PROBLEM TO SOLVE: Extract all lines that hold "chart" from the records below.
=== EXERCISE MATERIALS ===
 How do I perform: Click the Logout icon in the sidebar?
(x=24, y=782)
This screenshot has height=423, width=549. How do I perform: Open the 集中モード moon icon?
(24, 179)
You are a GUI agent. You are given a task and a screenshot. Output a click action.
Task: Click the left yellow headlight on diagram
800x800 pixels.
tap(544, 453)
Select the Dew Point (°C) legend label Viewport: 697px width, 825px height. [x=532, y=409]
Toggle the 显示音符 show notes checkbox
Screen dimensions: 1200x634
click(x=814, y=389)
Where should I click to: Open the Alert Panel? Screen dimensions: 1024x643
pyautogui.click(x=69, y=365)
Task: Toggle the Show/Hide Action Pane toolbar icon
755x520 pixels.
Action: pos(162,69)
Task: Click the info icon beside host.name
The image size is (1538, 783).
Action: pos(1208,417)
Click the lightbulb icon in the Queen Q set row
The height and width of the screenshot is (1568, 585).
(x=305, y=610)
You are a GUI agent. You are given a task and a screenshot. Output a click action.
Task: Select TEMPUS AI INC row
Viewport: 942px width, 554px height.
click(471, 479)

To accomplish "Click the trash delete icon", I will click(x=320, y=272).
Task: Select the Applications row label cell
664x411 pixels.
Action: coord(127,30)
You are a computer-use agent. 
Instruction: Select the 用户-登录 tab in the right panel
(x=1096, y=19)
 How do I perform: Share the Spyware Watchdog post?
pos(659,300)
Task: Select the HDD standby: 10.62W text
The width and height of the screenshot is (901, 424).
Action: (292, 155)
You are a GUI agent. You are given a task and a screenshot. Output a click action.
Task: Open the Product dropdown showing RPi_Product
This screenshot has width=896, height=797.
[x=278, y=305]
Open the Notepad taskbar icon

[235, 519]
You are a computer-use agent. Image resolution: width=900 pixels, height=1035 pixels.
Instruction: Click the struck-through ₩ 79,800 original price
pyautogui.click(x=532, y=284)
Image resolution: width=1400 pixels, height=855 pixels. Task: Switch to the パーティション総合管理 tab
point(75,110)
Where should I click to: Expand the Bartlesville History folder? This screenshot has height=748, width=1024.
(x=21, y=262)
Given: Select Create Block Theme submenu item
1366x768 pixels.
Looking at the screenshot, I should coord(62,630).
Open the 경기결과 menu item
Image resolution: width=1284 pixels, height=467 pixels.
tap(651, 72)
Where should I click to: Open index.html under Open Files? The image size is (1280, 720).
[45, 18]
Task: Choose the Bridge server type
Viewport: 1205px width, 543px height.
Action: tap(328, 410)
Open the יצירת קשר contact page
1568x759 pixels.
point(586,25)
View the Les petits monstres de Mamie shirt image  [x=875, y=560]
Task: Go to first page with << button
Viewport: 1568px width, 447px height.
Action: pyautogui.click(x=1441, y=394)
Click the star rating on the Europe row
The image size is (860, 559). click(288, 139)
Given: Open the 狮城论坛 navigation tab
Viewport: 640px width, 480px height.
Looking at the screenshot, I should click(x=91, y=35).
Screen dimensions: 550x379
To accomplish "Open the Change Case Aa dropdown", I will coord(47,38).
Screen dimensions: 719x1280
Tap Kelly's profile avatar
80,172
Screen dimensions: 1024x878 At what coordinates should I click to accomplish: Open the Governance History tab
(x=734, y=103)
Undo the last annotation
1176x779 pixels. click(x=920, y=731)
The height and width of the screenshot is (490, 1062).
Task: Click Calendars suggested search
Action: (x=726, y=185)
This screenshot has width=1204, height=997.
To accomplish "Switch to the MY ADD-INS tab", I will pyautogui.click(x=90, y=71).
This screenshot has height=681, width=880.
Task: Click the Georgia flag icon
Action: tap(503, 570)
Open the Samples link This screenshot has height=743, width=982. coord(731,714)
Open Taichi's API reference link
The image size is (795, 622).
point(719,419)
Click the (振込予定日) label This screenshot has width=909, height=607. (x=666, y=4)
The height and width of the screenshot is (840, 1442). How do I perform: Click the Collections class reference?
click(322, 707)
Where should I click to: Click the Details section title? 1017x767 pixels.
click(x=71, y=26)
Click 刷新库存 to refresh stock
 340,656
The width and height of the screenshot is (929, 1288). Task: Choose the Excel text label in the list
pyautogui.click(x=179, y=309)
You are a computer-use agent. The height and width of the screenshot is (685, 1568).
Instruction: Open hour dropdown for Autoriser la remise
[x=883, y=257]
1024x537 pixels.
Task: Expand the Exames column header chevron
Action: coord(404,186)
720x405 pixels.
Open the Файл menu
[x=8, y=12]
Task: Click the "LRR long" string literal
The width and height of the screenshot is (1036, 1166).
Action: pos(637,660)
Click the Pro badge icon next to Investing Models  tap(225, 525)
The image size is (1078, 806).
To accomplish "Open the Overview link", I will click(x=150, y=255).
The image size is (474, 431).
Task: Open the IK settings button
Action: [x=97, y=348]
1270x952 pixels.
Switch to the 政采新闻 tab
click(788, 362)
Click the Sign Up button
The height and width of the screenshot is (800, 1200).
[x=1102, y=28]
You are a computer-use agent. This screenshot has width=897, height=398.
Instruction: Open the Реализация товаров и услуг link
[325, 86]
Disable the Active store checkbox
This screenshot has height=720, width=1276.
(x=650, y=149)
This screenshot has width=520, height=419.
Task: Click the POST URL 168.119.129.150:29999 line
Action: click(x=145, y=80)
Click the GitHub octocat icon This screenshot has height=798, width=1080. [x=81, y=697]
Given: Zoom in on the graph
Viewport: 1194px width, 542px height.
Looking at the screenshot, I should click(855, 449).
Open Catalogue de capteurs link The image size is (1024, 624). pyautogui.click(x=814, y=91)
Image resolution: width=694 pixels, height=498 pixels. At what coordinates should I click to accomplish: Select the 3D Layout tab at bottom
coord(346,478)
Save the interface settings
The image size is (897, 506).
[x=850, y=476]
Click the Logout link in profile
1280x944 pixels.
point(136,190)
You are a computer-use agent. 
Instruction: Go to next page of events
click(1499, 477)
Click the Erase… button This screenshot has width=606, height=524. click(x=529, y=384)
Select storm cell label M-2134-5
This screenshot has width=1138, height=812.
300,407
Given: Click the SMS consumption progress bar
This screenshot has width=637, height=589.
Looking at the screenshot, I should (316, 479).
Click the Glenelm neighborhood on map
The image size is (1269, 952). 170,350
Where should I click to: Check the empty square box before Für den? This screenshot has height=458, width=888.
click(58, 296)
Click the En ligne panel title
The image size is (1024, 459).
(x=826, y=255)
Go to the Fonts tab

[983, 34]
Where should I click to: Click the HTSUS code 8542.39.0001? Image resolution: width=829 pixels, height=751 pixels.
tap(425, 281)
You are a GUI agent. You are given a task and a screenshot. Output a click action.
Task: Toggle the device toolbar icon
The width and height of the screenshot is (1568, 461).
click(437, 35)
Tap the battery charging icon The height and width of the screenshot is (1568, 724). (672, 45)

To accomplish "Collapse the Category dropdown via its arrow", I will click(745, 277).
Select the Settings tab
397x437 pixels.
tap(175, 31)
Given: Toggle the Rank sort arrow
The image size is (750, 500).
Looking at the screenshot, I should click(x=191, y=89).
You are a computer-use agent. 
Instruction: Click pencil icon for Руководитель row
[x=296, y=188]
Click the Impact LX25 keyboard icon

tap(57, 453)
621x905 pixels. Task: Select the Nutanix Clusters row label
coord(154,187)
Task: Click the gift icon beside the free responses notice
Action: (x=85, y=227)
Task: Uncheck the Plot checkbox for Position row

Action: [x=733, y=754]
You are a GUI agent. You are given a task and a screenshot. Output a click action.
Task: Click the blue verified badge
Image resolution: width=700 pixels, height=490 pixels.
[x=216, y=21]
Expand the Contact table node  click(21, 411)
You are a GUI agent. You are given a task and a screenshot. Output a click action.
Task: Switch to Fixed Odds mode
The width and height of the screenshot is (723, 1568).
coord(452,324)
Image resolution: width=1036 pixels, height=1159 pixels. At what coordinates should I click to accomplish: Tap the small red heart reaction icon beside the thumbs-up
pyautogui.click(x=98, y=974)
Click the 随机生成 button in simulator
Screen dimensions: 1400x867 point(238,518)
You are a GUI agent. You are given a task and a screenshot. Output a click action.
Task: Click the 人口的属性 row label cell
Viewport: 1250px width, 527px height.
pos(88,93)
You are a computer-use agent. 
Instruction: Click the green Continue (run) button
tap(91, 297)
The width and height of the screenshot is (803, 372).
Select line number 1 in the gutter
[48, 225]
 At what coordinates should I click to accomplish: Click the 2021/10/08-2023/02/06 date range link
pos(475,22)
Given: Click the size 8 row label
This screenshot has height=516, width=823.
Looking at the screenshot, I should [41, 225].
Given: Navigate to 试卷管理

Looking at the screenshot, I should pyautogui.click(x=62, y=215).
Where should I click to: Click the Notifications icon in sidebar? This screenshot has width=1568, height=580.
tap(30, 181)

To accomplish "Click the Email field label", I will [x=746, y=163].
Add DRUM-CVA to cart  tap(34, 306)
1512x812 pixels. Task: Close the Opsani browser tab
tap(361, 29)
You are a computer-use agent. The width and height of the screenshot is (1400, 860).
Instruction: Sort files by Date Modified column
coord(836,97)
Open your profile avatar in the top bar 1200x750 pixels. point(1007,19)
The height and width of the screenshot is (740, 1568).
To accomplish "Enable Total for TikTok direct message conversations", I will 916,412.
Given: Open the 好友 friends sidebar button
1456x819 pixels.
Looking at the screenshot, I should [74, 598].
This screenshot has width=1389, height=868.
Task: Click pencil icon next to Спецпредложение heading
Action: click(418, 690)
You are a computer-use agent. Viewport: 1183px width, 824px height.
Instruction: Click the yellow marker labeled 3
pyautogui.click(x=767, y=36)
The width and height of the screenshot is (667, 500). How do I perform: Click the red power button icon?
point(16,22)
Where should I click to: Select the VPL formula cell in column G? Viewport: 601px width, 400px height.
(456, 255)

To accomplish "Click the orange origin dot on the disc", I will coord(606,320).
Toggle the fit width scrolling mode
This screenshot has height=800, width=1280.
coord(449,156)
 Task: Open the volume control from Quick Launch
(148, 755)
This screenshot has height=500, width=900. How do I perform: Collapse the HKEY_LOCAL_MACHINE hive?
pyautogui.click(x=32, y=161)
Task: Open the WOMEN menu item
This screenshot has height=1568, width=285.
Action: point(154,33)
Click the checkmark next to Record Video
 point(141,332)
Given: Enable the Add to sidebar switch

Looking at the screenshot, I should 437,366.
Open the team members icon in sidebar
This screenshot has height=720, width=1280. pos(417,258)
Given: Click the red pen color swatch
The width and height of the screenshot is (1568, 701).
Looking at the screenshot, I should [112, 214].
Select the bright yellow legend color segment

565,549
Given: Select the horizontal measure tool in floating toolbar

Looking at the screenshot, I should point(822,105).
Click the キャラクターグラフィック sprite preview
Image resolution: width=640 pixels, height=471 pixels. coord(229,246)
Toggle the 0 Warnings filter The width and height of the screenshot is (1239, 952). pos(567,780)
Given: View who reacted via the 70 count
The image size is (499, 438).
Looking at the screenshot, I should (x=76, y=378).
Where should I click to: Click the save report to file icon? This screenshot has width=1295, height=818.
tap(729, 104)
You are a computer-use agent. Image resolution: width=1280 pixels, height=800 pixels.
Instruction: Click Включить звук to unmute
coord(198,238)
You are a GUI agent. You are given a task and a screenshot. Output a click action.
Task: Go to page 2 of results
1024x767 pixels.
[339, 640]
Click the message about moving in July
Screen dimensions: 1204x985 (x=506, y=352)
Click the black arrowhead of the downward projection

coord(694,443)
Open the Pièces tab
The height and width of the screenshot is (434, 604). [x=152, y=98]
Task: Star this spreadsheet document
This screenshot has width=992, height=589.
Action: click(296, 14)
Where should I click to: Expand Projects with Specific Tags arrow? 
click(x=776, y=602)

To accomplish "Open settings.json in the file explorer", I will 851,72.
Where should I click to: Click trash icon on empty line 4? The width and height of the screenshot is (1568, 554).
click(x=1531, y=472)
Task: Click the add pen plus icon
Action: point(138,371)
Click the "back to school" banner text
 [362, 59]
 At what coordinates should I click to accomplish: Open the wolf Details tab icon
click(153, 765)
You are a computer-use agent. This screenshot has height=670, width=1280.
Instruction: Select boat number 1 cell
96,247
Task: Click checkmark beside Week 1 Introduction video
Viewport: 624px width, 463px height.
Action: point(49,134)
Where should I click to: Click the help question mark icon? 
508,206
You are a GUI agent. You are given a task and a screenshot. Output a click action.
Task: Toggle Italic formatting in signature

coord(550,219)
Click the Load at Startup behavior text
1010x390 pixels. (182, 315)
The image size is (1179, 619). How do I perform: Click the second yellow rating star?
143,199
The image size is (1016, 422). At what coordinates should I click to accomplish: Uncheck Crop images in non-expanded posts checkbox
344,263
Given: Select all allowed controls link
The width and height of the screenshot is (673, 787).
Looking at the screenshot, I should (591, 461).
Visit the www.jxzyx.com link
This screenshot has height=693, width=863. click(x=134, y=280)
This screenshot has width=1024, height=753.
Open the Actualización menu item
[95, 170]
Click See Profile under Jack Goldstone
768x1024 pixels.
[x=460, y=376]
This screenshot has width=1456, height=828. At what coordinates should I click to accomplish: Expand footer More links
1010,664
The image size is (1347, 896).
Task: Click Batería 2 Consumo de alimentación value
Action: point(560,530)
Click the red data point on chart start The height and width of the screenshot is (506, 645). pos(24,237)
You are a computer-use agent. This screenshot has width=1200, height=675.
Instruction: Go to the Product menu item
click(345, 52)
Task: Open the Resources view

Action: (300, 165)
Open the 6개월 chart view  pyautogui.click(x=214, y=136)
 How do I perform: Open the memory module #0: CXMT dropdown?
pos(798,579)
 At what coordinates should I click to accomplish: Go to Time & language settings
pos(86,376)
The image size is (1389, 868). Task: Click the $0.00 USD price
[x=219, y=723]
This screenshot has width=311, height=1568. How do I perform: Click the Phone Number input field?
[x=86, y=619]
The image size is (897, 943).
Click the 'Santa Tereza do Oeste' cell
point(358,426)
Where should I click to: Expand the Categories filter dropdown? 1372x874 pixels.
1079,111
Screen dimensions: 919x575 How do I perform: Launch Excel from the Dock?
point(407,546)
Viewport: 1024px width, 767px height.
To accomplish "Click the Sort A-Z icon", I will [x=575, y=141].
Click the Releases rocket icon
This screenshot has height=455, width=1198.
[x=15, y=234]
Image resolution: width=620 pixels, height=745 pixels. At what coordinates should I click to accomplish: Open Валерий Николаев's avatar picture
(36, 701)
===
OUTPUT OF THE TASK:
Click the red data point on chart start The height and width of the screenshot is (506, 645). pos(24,237)
Open the 6개월 chart view  pyautogui.click(x=214, y=136)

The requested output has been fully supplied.